Am 10.9.2004 hatte die Ehefrau des Antragstellers beim AG Kelheim den Erlass einer einstweiligen Verfügung beantragt, wonach die hiesige Antragsgegnerin zu 1) verpflichtet werden sollte, der dortigen Antragstellerin den Zugang zum Hotel zu verschaffen und die neuen Schlüssel auszuhändigen. Eine entsprechende einstweilige Verfügung wurde noch am selben Tag vom AG erlassen.
Im Anschluss an diese einstweilige Verfügung findet sich in den Akten dieselbe Schutzschrift der Antragsgegnerin wie im hiesigen Verfahren, die deren Prozessbevollmächtigter - allerdings im Hinblick auf einen möglichen Antrag des hiesigen Antragstellers - auch zum AG Kelheim eingereicht hatte. Gegen die dortige einstweilige Verfügung legte die Antragsgegnerin, vertreten durch ihren Prozessbevollmächtigten, Widerspruch ein. In der mündlichen Verhandlung vor dem AG erklärten die Parteien den Rechtsstreit übereinstimmend für erledigt. Das AG erlegte in seinem Beschluss nach § 91a ZPO der Verfügungsklägerin die Kosten des Verfahrens auf, da diese nicht Pächterin des Objekts gewesen sei. Das Verfahren wurde mit Verfahrens- und Terminsgebühr abgerechnet.
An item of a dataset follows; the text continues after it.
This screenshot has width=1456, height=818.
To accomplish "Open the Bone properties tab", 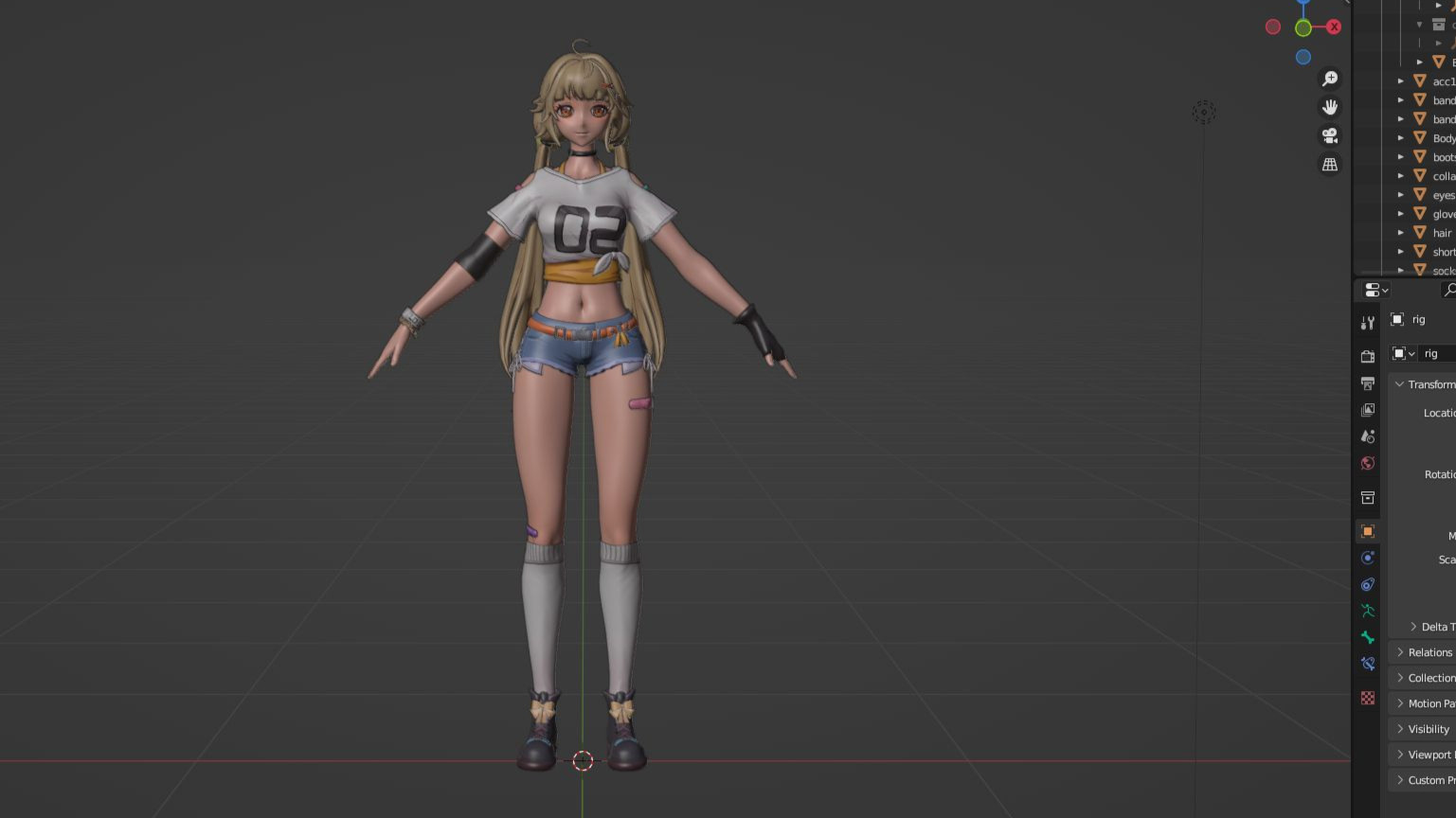I will (1368, 637).
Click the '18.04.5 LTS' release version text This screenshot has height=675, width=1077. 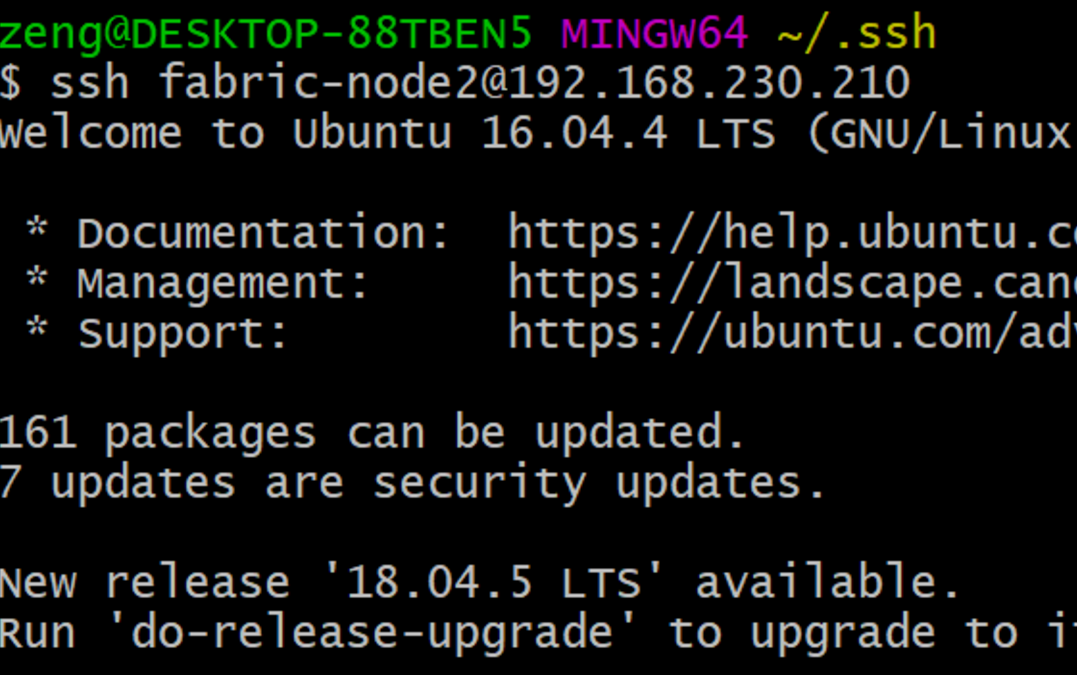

Im hiesigen Verfahren verlangt die Antragsgegnerin zu 1) aufgrund der eingereichten Schutzschrift eine Verfahrensgebühr gem. VV 3100 RVG. Dem tritt der Antragsteller mit dem Argument entgegen, die Schutzschrift sei bereits Gegenstand des amtsgerichtlichen Verfahrens gewesen, sie könne deshalb nicht auch noch im landgerichtlichen Verfahren eine Verfahrensgebühr auslösen. Allenfalls stehe der Antragsgegnerin eine 0,8 Gebühr zu.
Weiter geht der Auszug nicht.